So far we set the ground covering fundamentals, and now we’re ready to really Git going.

A Repo from Scratch

In order to deeply understand how git internals work, we will create a repository, but this time — build it from scratch.

We won’t use git init, git add or git commit which will enable us to get a better hands-on understanding in the process.

Setting Up .git

Note — most posts with shell commands show UNIX commands. As in our previous post, I will provide commands for both Windows and UNIX, with screenshots from Windows, for the sake of variance. When the commands are exactly the same, I will provide them only once.

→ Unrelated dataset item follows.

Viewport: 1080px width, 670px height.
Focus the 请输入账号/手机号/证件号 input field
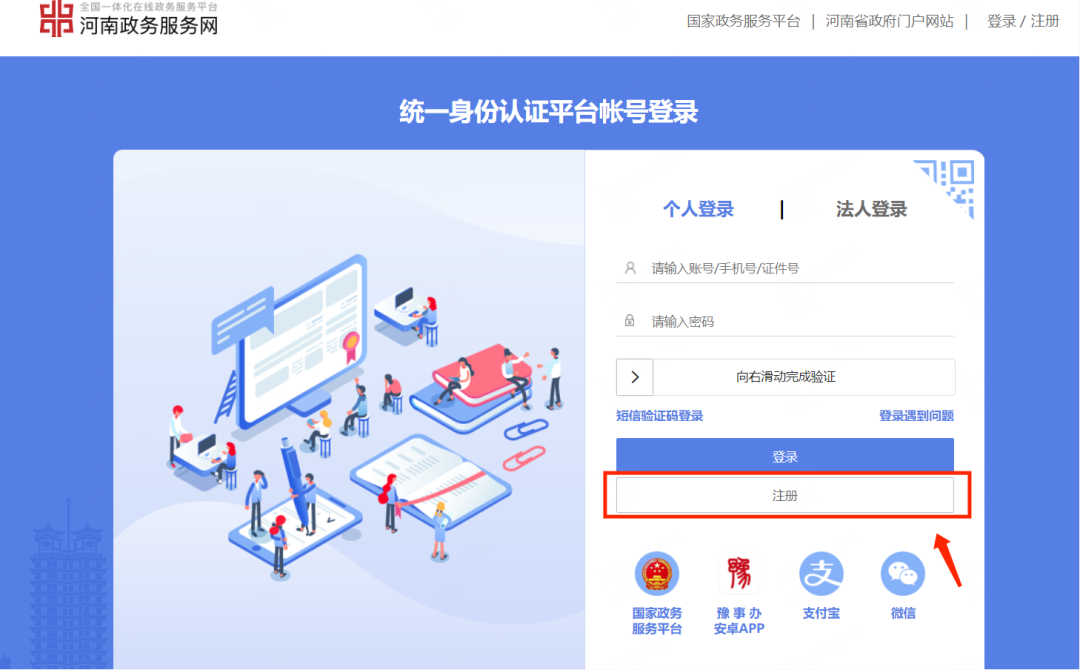(785, 268)
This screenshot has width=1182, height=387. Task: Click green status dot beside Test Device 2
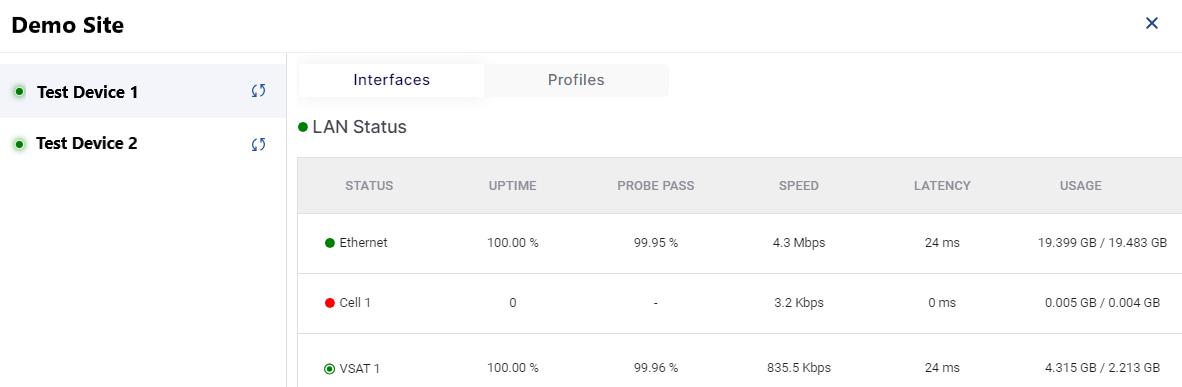pos(20,144)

Let’s create a new working directory (also named “working tree”), and run git status within it:

Alright, so git seems unhappy as we don’t have a .gitfolder. The natural thing to do would be to simply create that directory:

Apparently, creating a .git directory is just not enough. We need to add some content to that directory.

A git repository has mainly two components:

A collection of objects — blobs, trees, and commits.
A system of naming those objects — called references.

A repository may also contain other things, such as git hooks, but at the very least — it must include objects and references.

Let’s create a directory for the objects at .git\objects and a directory for the references (in short: refs) at .git\refs (on UNIX -based systems — .git/objects and .git/refs, respectively).

git objects and git ref example (screenshot)

One type of reference is branches. Internally, git calls branches by the name of heads. So we will create a directory for them —.git\refs\heads.

git objects and git ref example 2 (screenshot)

This still doesn’t change git status:

How does git know where to start when looking for a commit in the repository?

As explained in our previous post, it looks for HEAD, which points to the current active branch (or commit, in some cases). So, we need to create HEAD, which is just a file residing at .git\HEAD.We can apply the following:

On Windows: > echo ref: refs/heads/master > .git\HEAD

On UNIX:$ echo "ref: refs/heads/master" > .git/HEAD

⭐ So we now know how HEAD is implemented — it’s simply a file, and its file contents describe what it points to.

Following the command above, git status seems to change its mind:

Head is just a file - example (screenshot)

Notice that git believes we are on a branch called master, even though we haven’t created this branch. As mentioned in the previous post, master is just a name. We could also make git believe we are on a branch called banana if we wanted to:

We will switch back to master for the rest of this post, just to adhere to the normal convention.

Now that we have our .git directory ready, can we work our way to make a commit (again, without using git add or git commit).

Plumbing vs porcelain commands

At this point, it would be helpful to make a distinction between two types of git commands: plumbing and porcelain. The application of the terms oddly comes from toilets (yeah, these — 🚽), traditionally made of porcelain, and the infrastructure of plumbing (pipes and drains). We can say that the porcelain layer provides a user-friendly interface to the plumbing. Most people only deal with the porcelain. Yet, when things go (terribly) wrong, and as someone would want to understand why, they would have to roll-up their sleeves to check the plumbing. (Note: these terms are not mine, they are used very widely in git).

git uses this terminology in analogy, to separate the low-level commands that users don’t usually need to use directly (“plumbing” commands) from the more user-friendly high level commands (“porcelain” commands).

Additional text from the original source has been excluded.